How to implement dynamic data masking on Redshift

Ashley Van Name from JetBlue gave an excellent talk at Coalesce talk that shares how JetBlue was able to secure their data using dbt in combination with a Snowflake feature, dynamic data masking.

The nice thing about the Snowflake feature is that the policy is applied at run time — regardless of whether the underlying data is stored as a table or view.

For those of us not on Snowflake, it begs the question — what options do we have? How can we apply column-level policies to make sure our data is secure? Here is our recommended approach for Redshift users, would love to know if the same approach can be used by BigQuery users too!

Part 1: Understanding data masking logic

In essence, we want to run logic that masks data depending on who is running the query. We can achieve this with a case statement, the current_user() function, and the md5 function:

select
 case current_user()
   when 'admin' then birthday
   else md5(birthday)
 end as masked_birthday,
 ...

from ...

If we encode this logic into a view definition, when a user named admin selects from this view, they will see someone’s birthday, whereas anyone else will see an obfuscated value.

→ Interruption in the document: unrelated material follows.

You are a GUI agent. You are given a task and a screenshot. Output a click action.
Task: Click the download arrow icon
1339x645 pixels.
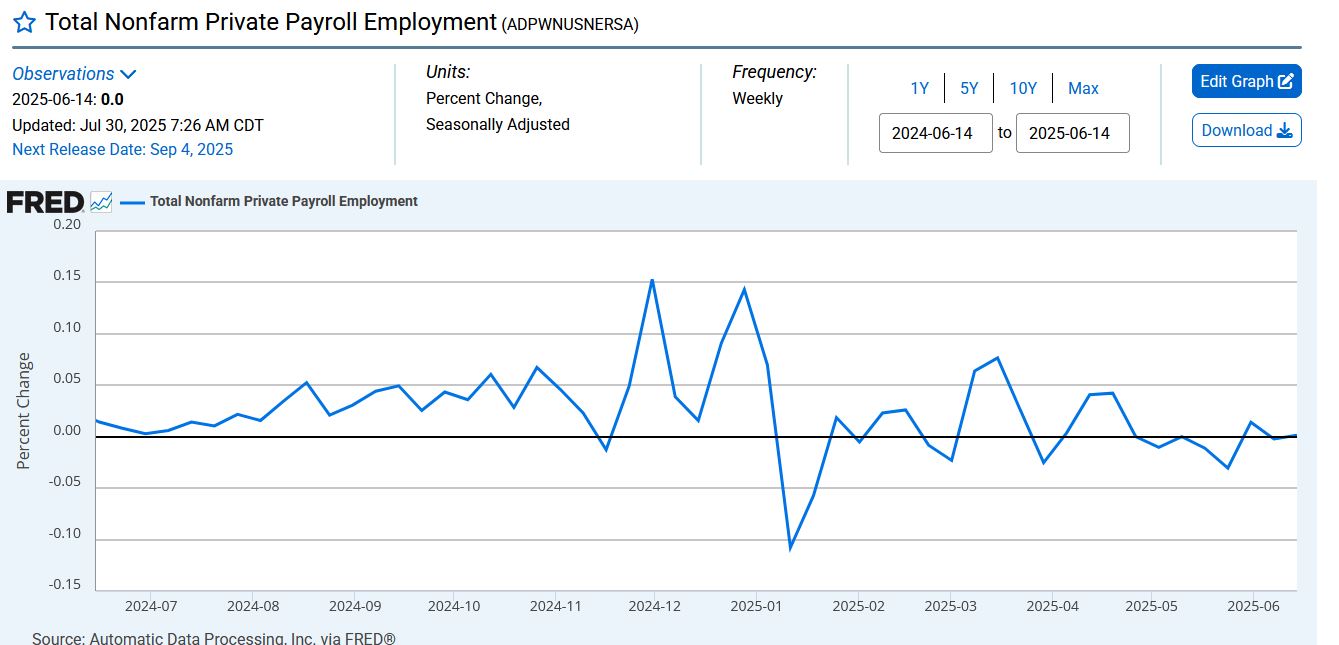tap(1285, 131)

create view dbt_dave.users as (
  select
   case current_user()
     when 'admin' then birthday
     else md5(birthday)
   end as masked_birthday,
   ...

  from …
)

It’s important to note that if you were to create this model as a table instead, the value would get hard-coded depending on who ran the create table as statement, thereby removing the “dynamic” aspect of this approach.

Part 2: Implementing this logic in a dbt project

Step 1. Turn the logic into a macro

Since we will probably want to use this logic in multiple places, it’s worth turning it into a macro:

{% macro mask_column(column_name) %}

 case current_user()
   when 'admin' then {{ column_name }}
   else md5({{ column_name }})
 end as {{ column_name }}
 
{% endmacro %}

Step 2, Take 1: Incorporate it into a model (that’s materialized as a view)

At first, we called the logic in models where we needed to mask data:

{{ config(materialized=’view’) }}
select
  {{ mask_column(‘first_name’) }} as first_name,
  {{ mask_column(‘last_name’) }} as last_name,
  favorite_bagel_flavor
from {{ ref(‘employees’) }}

This worked, but there was no safeguard against someone building this model as a table. We considered working around this by raising an exception if a non-view materialization was called, but that only solved half the problem - if a downstream model was materialized as a table, it would undo our good work. Further, it would be hard to manage our permissions correctly if both sensitive and masked data lived in the views and tables within the same.

It instead seemed cleaner to figure out a way to create a view with the masking logic on top of our model, in a separate schema, and only expose that schema to our end users.

Step 2, Take 2: Views on top of models

For each model that we need to apply data masking to, we want to create a view that masks any PII columns, in a separate schema. So, we created a macro that takes two arguments — the schema we want to materialize the view in, and the columns we deem to be PII. We also need to first create the schema if it doesn’t yet exist.


{% macro create_data_masked_view(schema, columns_to_mask) %}
   {% if execute %}
  
   {# get all columns in the relation #}
  
       {% set model_cols = adapter.get_columns_in_relation(this) %}
      
       {# create Relation object for masked view #}
      
       {%- set masked_view = api.Relation.create(
             database=this.database,
             schema=schema,
             identifier=this.identifier) -%}
            
       {# create schema #}
      
       {% do adapter.create_schema(masked_view) %}
      
       {# create masked view in new schema for sensitive columns #}
      
       {% set view_sql %}
 
           create view {{ masked_view }} as (
 
               select
                   {% for col in model_cols %}
                       {% if col.name in columns_to_mask %}
                       {{ mask_column(col.name) }} as {{ col.name }}
                       {% else %}
                       {{ col.name }}
                       {% endif %}
                       {{ "," if not loop.last }}
                   {% endfor %}
               from {{ this }}
           )
 
       {% endset %}
      
       {% do run_query(view_sql) %}
      
       {% do dbt_utils.log_info("Masked view created at: " ~  masked_view ) %}
      
   {% endif %}
  
   select 1=1
  
{% endmacro %}

Since we need to run this after a model is created, post-hooks come in really handy here:

{{
   config(
       post_hook="{{ create_data_masked_view(
           schema='public_analytics',
           columns_to_mask=['first_name', 'last_name']
       ) }}"
   )
}}
 
select
...

We put together an example project here, which you can clone and try out yourself!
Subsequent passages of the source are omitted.